==== WORKING DATA ====

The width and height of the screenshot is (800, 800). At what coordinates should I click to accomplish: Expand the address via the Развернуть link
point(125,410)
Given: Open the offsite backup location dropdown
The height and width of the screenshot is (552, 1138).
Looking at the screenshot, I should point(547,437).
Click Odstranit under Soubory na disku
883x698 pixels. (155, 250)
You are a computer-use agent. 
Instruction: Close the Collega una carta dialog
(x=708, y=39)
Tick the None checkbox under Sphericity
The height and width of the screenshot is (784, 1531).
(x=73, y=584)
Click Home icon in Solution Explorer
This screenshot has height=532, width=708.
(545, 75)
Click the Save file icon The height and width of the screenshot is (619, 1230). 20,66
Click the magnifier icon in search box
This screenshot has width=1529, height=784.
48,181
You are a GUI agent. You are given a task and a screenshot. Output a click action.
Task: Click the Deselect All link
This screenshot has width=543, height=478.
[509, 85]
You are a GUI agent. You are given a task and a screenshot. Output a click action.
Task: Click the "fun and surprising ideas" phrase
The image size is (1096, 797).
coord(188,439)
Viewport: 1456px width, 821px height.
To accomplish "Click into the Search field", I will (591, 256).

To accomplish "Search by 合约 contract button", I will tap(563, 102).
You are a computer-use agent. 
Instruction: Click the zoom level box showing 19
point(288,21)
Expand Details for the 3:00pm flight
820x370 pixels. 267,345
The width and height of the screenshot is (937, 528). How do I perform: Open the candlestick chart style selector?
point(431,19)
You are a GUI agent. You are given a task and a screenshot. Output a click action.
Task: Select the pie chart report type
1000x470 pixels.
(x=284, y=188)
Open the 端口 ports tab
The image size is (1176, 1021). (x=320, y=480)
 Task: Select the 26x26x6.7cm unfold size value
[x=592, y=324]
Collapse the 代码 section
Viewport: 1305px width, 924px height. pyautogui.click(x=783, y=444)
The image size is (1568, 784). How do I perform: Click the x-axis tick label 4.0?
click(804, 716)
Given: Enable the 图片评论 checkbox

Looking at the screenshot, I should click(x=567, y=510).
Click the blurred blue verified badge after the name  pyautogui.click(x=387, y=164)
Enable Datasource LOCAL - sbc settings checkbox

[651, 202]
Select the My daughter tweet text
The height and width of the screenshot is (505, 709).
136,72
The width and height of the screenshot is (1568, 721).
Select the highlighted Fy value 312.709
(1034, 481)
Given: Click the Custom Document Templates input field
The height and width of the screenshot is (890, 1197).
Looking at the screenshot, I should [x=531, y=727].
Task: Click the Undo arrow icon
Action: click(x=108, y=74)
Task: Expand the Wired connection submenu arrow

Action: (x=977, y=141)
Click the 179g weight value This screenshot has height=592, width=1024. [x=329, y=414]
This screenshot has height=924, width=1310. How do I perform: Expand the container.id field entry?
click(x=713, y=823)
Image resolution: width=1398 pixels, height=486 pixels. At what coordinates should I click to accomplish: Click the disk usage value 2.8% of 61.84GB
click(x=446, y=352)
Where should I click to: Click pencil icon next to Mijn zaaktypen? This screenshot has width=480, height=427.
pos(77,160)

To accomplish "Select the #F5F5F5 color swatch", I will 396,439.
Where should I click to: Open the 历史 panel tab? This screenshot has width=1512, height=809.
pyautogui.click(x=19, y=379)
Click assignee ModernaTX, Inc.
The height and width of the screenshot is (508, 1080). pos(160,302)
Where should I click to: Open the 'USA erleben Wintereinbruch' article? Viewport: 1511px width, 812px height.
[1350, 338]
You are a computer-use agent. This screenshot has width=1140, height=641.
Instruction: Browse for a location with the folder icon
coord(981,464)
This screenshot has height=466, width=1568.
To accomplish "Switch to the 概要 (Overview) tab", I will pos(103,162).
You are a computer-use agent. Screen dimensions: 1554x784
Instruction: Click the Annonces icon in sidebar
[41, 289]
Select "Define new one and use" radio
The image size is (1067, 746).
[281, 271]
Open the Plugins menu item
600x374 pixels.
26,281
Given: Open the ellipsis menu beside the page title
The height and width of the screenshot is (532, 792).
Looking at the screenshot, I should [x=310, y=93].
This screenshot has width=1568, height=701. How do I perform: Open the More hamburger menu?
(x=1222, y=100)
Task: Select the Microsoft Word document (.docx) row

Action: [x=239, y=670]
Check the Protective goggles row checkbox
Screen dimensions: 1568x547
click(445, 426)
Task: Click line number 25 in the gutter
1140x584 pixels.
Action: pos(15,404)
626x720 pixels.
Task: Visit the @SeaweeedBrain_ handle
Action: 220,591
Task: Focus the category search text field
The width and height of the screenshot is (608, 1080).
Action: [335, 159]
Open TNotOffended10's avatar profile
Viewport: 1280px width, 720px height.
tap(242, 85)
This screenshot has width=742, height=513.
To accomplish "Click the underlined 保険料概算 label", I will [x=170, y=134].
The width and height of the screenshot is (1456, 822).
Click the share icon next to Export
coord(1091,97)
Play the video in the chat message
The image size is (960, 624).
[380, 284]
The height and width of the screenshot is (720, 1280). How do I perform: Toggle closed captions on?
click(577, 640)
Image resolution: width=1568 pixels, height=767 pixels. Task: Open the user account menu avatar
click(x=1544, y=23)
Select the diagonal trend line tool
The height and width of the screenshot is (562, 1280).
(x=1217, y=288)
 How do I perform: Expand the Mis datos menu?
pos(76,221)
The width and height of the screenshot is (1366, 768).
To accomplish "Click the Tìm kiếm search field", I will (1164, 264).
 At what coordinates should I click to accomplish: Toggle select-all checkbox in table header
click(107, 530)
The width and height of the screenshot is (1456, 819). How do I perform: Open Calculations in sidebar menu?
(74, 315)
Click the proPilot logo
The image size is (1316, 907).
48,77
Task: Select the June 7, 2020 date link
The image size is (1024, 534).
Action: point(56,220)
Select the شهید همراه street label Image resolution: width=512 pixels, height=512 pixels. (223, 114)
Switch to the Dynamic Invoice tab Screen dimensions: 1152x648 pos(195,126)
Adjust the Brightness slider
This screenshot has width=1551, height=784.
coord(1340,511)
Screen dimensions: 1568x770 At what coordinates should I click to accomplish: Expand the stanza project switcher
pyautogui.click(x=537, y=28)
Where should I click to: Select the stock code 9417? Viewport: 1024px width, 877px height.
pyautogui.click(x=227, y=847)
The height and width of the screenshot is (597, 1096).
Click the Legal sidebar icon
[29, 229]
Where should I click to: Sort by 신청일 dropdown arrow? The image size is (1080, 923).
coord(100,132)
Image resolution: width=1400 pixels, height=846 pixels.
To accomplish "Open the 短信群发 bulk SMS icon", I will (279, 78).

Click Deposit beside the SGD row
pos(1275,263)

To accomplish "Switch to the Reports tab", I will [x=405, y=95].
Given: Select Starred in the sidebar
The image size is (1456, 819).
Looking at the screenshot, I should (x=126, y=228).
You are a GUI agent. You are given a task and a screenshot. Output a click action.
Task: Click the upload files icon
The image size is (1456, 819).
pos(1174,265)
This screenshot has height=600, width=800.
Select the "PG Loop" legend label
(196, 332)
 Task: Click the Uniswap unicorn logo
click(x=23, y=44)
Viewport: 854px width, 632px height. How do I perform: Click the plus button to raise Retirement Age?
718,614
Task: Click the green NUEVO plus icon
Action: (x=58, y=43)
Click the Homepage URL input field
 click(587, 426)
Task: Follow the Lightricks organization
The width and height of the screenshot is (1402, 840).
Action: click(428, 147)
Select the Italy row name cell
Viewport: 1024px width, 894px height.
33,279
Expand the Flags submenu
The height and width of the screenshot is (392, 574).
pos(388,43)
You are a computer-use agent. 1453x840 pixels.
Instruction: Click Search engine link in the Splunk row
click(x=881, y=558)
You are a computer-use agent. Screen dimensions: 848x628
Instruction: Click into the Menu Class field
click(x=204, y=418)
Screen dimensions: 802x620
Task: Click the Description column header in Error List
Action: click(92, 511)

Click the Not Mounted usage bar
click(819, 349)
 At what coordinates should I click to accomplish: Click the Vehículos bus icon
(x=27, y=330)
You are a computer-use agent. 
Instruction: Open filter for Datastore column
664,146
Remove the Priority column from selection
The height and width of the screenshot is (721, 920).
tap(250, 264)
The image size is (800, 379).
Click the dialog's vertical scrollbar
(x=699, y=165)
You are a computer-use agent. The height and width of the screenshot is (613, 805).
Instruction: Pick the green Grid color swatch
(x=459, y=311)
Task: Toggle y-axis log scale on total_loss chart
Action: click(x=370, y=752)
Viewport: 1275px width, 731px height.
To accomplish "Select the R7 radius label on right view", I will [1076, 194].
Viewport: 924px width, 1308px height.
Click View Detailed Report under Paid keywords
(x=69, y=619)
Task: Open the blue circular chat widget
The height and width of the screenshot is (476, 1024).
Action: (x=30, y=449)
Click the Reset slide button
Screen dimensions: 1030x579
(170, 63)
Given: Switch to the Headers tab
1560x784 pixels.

====

### EXERCISE OBJECTIVE
Put the lines of the stored items, from the line with "Given: Open the ellipsis" to the line with "click(577, 640)", into a numbered list, leaving out any blank lines.

### ANSWER IN FULL
1. Given: Open the ellipsis menu beside the page title
2. The height and width of the screenshot is (532, 792).
3. Looking at the screenshot, I should [x=310, y=93].
4. This screenshot has width=1568, height=701. How do I perform: Open the More hamburger menu?
5. (x=1222, y=100)
6. Task: Select the Microsoft Word document (.docx) row
7. Action: [x=239, y=670]
8. Check the Protective goggles row checkbox
9. Screen dimensions: 1568x547
10. click(445, 426)
11. Task: Click line number 25 in the gutter
12. 1140x584 pixels.
13. Action: pos(15,404)
14. 626x720 pixels.
15. Task: Visit the @SeaweeedBrain_ handle
16. Action: 220,591
17. Task: Focus the category search text field
18. The width and height of the screenshot is (608, 1080).
19. Action: [335, 159]
20. Open TNotOffended10's avatar profile
21. Viewport: 1280px width, 720px height.
22. tap(242, 85)
23. This screenshot has width=742, height=513.
24. To accomplish "Click the underlined 保険料概算 label", I will [x=170, y=134].
25. The width and height of the screenshot is (1456, 822).
26. Click the share icon next to Export
27. coord(1091,97)
28. Play the video in the chat message
29. The image size is (960, 624).
30. [380, 284]
31. The height and width of the screenshot is (720, 1280). How do I perform: Toggle closed captions on?
32. click(577, 640)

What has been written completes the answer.